__What this task involves__
Copy out the data below, starting at the beginning and ending at the line that contains "(x=514, y=216)", with the requests included. Adjust every coordinate in the answers by -25.

Records
-----
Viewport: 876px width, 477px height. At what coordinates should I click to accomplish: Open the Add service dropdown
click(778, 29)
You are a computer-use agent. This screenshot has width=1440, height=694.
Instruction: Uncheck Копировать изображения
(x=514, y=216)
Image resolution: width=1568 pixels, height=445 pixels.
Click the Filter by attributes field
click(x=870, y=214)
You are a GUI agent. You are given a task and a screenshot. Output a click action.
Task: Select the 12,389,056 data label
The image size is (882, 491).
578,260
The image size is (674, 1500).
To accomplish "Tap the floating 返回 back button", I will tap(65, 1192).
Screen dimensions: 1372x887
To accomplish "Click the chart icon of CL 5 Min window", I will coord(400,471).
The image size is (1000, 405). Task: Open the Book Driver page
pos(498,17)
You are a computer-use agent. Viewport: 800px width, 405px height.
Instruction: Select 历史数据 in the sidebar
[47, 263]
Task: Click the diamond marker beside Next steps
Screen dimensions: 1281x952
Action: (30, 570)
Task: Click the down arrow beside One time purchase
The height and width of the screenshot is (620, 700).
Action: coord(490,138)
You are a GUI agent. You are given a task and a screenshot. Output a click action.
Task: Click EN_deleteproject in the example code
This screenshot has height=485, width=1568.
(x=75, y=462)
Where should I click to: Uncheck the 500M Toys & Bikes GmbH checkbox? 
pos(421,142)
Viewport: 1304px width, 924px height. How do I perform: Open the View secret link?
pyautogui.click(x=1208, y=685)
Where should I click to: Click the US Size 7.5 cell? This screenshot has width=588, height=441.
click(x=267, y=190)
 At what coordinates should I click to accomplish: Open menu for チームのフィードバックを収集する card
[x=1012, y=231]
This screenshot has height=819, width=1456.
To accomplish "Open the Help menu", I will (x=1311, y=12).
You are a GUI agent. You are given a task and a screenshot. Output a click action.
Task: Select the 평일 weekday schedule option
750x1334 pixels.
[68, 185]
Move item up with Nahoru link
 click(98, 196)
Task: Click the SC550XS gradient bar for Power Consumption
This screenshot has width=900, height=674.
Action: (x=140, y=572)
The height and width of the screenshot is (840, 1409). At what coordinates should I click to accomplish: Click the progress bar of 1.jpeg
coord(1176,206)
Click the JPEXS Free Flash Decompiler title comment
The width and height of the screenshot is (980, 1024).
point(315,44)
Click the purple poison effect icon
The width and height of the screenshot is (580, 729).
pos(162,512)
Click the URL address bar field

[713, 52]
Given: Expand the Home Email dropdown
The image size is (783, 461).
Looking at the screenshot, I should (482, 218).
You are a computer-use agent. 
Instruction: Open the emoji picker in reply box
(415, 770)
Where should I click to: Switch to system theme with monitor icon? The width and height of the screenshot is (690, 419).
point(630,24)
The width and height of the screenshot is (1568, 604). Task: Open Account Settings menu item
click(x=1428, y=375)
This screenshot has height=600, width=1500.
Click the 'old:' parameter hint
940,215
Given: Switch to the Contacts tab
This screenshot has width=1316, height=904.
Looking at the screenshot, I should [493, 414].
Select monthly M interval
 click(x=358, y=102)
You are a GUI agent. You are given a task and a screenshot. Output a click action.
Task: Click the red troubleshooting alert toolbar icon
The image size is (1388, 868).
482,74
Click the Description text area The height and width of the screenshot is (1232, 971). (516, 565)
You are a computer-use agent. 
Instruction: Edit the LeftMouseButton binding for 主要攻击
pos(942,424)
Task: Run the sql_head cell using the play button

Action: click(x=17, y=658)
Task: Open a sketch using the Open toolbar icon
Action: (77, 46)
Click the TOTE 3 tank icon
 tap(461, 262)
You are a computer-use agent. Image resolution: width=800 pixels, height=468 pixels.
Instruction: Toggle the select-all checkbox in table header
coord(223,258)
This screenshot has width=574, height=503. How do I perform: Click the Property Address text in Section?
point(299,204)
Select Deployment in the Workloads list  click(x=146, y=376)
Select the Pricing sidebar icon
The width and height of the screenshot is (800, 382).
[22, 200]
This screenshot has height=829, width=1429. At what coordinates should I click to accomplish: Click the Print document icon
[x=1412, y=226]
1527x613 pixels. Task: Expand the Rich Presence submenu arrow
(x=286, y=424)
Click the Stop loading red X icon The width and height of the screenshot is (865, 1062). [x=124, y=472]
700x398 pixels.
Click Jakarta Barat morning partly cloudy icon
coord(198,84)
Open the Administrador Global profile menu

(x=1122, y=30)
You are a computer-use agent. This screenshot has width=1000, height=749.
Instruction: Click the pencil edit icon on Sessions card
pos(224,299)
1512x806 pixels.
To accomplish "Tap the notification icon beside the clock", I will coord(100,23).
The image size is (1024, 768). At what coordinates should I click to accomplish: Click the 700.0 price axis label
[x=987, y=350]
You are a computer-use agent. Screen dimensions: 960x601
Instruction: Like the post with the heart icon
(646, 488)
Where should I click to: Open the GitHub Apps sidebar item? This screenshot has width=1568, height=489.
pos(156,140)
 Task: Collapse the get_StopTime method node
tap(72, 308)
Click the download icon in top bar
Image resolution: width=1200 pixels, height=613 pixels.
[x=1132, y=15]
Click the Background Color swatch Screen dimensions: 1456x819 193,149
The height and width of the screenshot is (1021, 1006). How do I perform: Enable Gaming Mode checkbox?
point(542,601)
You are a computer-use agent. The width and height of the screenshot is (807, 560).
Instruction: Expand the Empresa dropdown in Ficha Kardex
-----
__Solution below__
Viewport: 876px width, 477px height. At what coordinates should I click to accomplish: Open the Add service dropdown
click(753, 4)
You are a computer-use agent. This screenshot has width=1440, height=694.
Instruction: Uncheck Копировать изображения
(x=489, y=191)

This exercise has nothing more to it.